**EXERCISE**
Present the lines from the one with "You are a computer-use agent. The" through the end of the records as a Markdown table with the columns Row and Text. Skip blank lines and omit the pictures.

— START OF MATERIAL PROVIDED —

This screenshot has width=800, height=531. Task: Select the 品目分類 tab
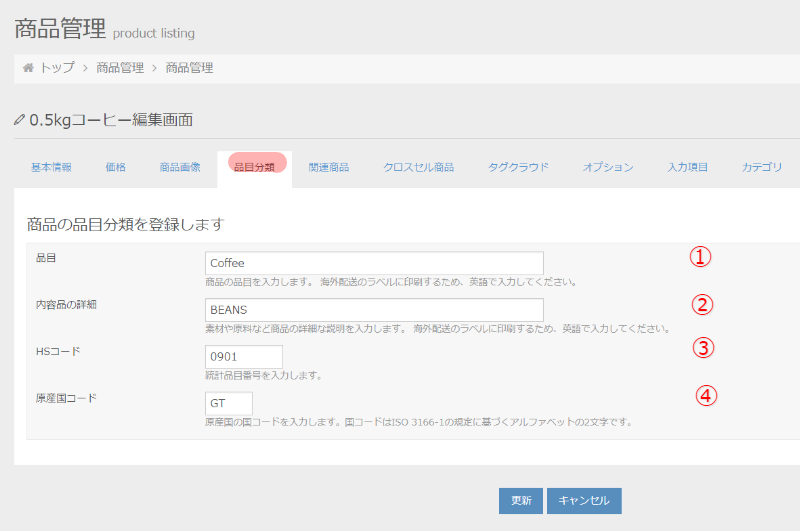coord(255,167)
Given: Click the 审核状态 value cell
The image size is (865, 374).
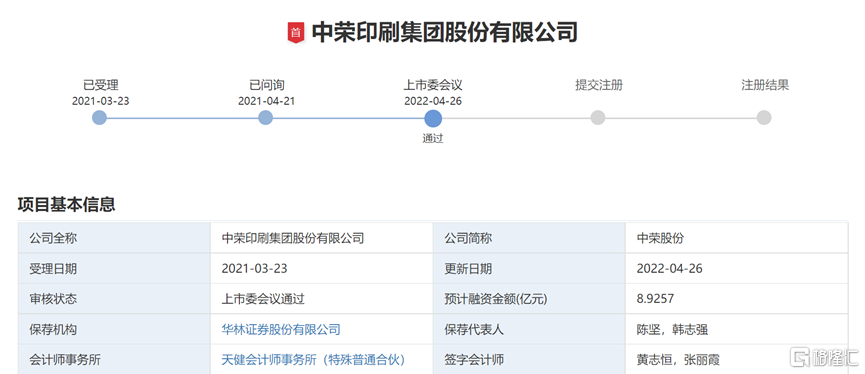Looking at the screenshot, I should coord(322,299).
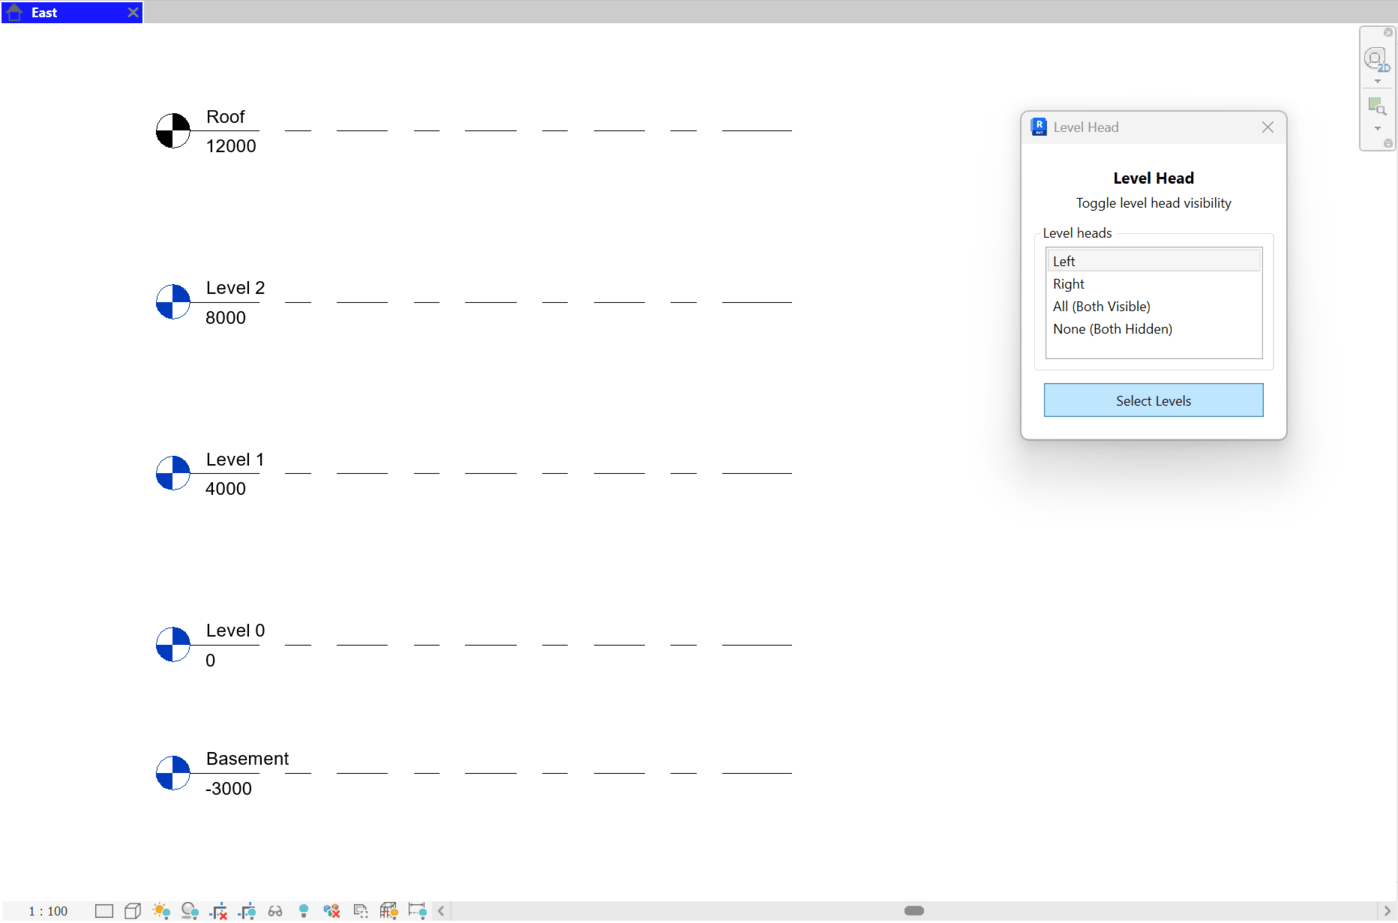
Task: Expand the Steering Wheel dropdown arrow
Action: pos(1377,82)
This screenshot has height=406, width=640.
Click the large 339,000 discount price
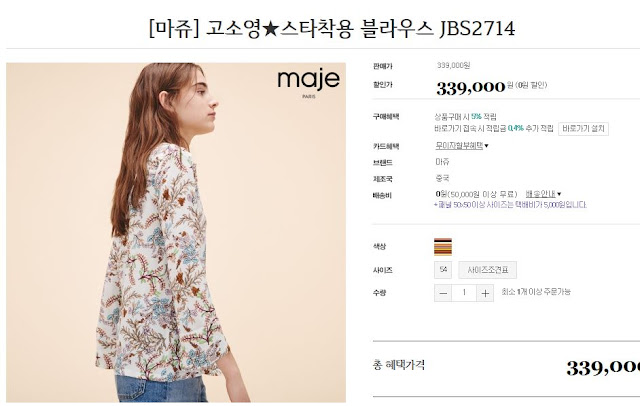[x=471, y=87]
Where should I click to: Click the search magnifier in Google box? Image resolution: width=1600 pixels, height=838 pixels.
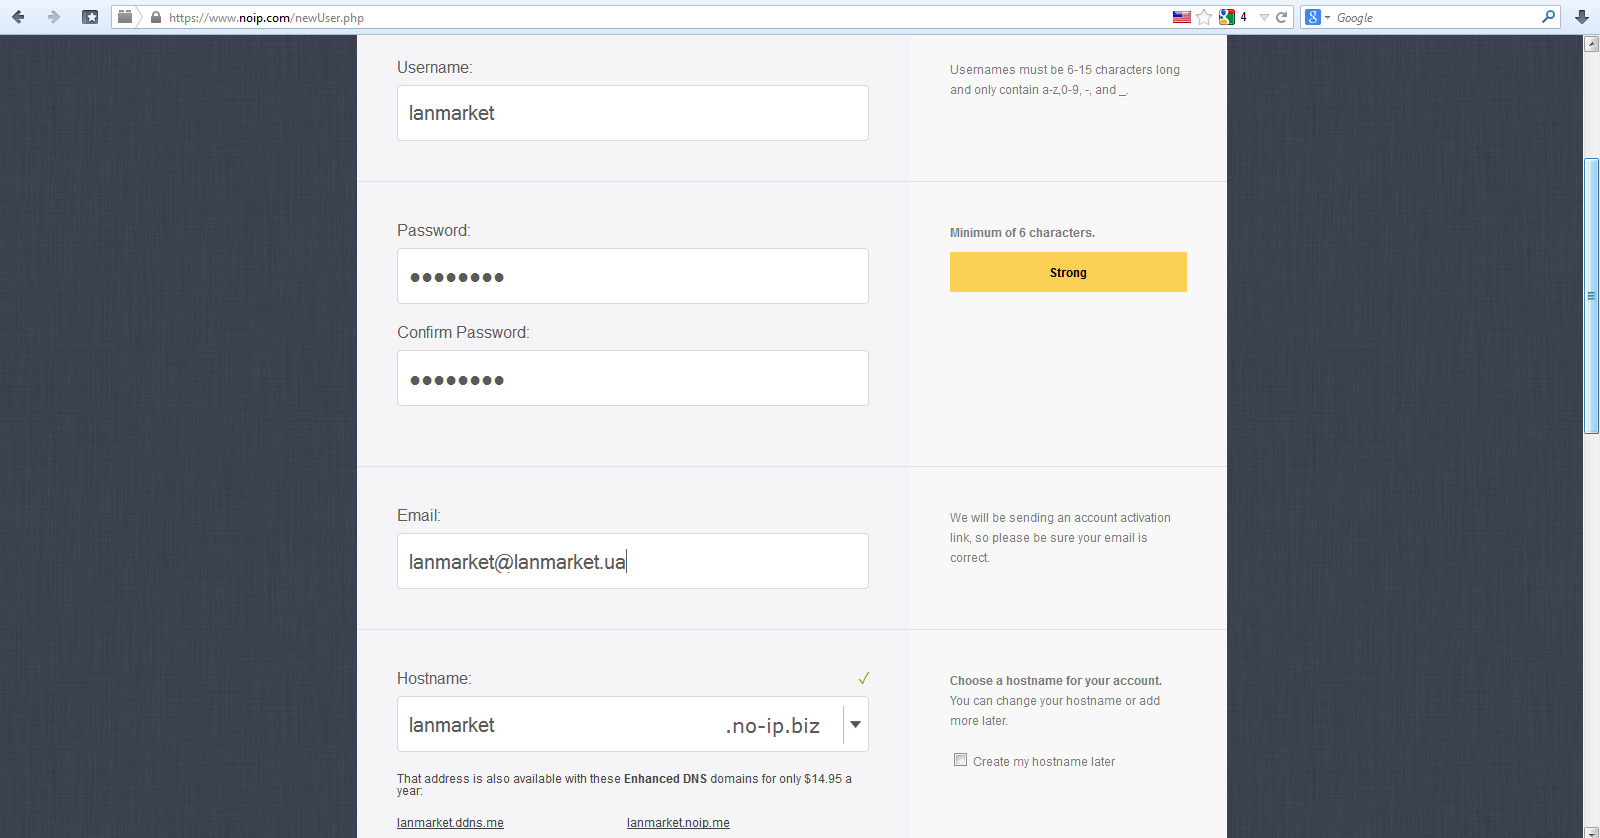(1548, 17)
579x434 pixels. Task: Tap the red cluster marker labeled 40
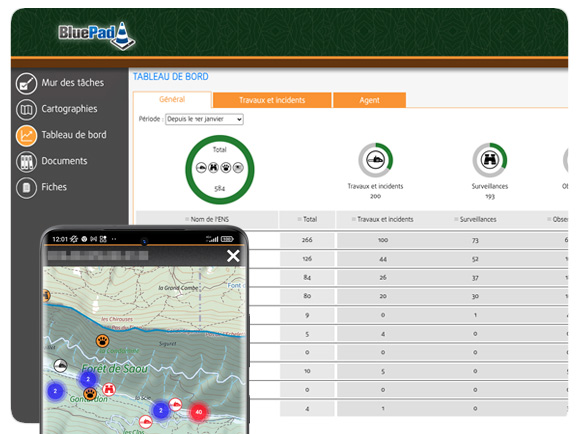click(x=199, y=411)

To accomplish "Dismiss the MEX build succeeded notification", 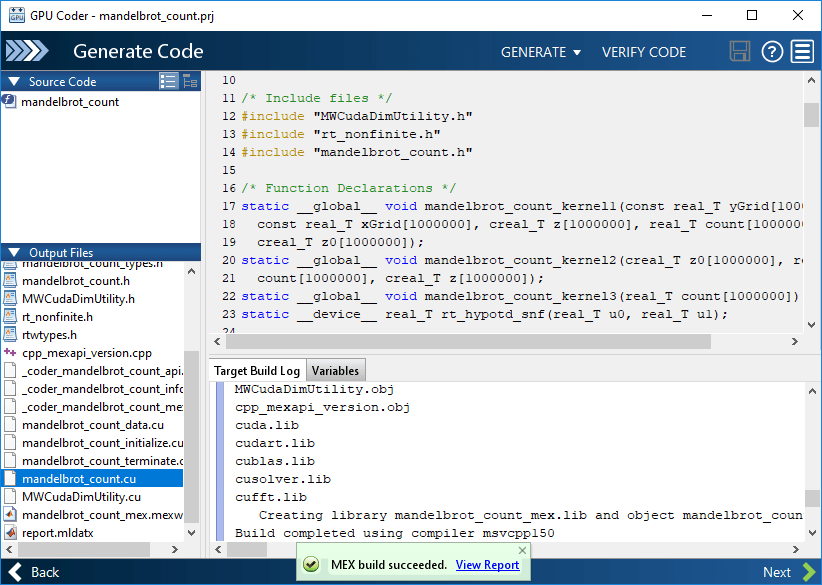I will tap(522, 550).
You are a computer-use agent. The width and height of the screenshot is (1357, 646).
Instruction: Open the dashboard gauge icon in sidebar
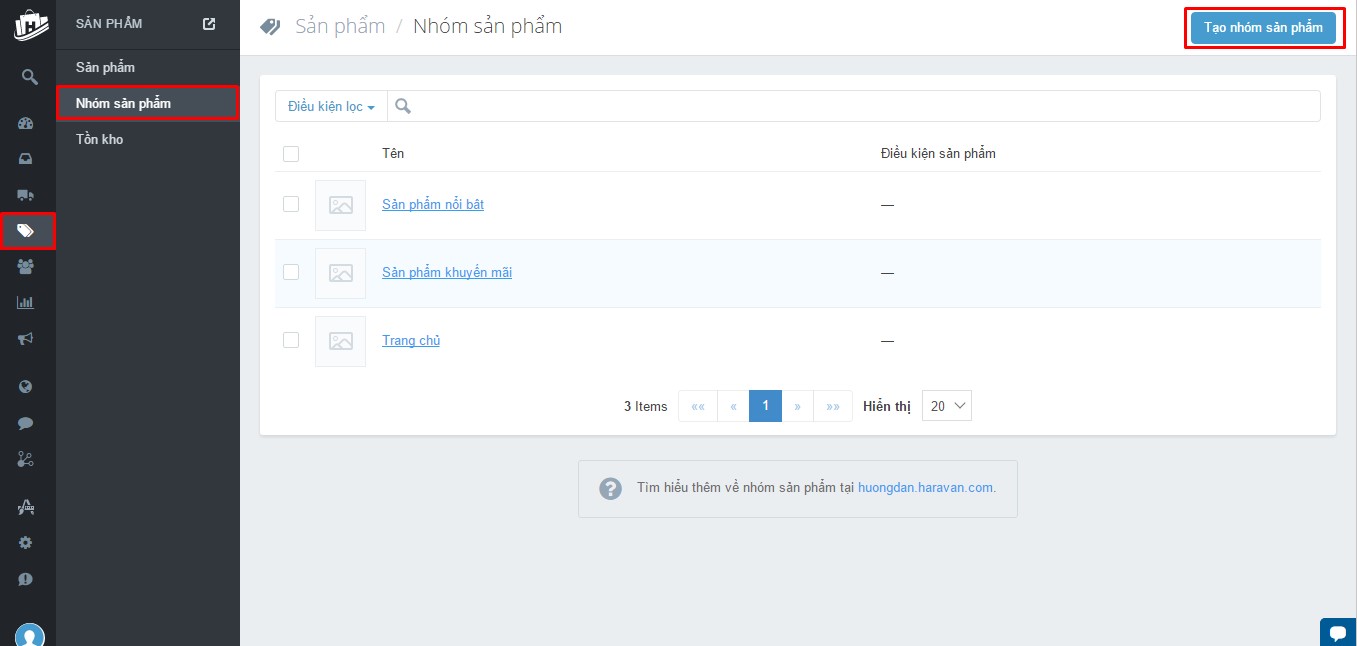pos(27,124)
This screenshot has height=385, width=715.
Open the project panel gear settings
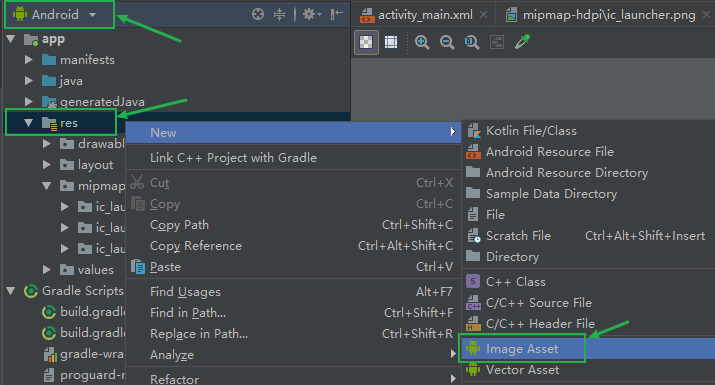(x=312, y=15)
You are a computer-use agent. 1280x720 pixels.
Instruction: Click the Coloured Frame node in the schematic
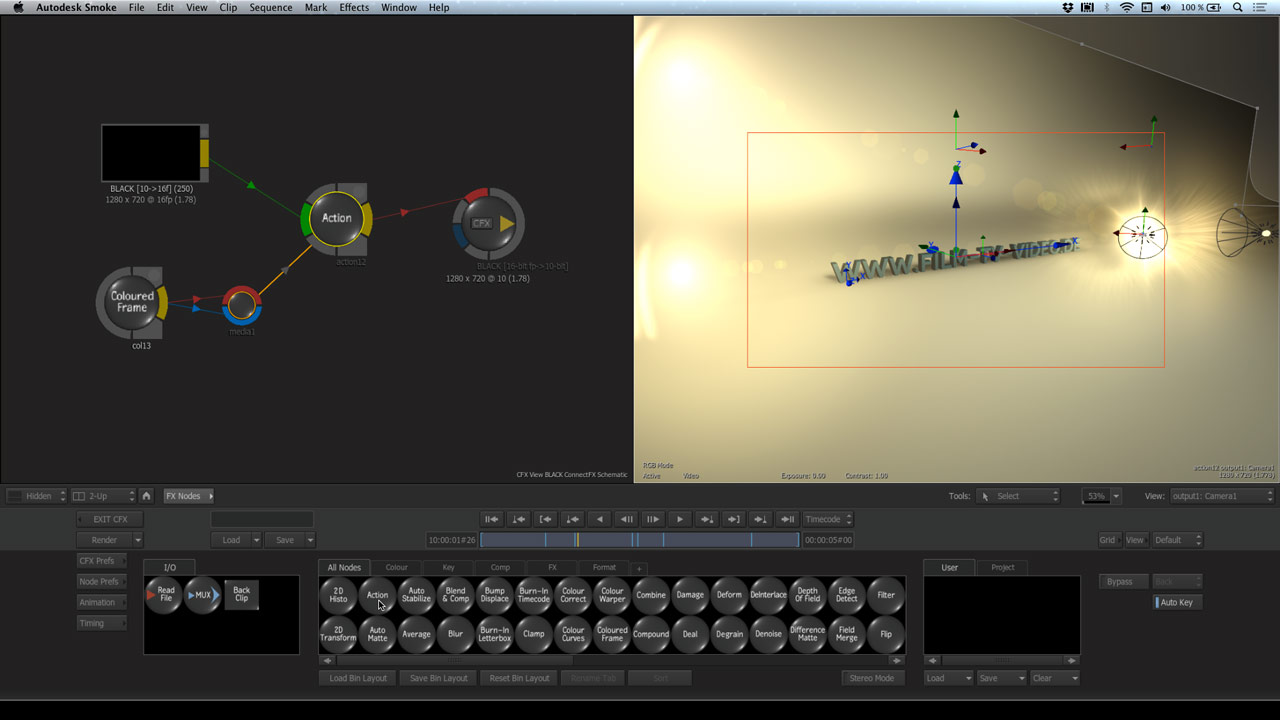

— END OF MATERIAL PROVIDED —

**OUTPUT OF THE TASK**
| Row | Text |
|---|---|
| 1 | You are a computer-use agent. The width and height of the screenshot is (1357, 646). |
| 2 | Instruction: Open the dashboard gauge icon in sidebar |
| 3 | pos(27,124) |
| 4 | This screenshot has height=385, width=715. |
| 5 | Open the project panel gear settings |
| 6 | (x=312, y=15) |
| 7 | You are a computer-use agent. 1280x720 pixels. |
| 8 | Instruction: Click the Coloured Frame node in the schematic |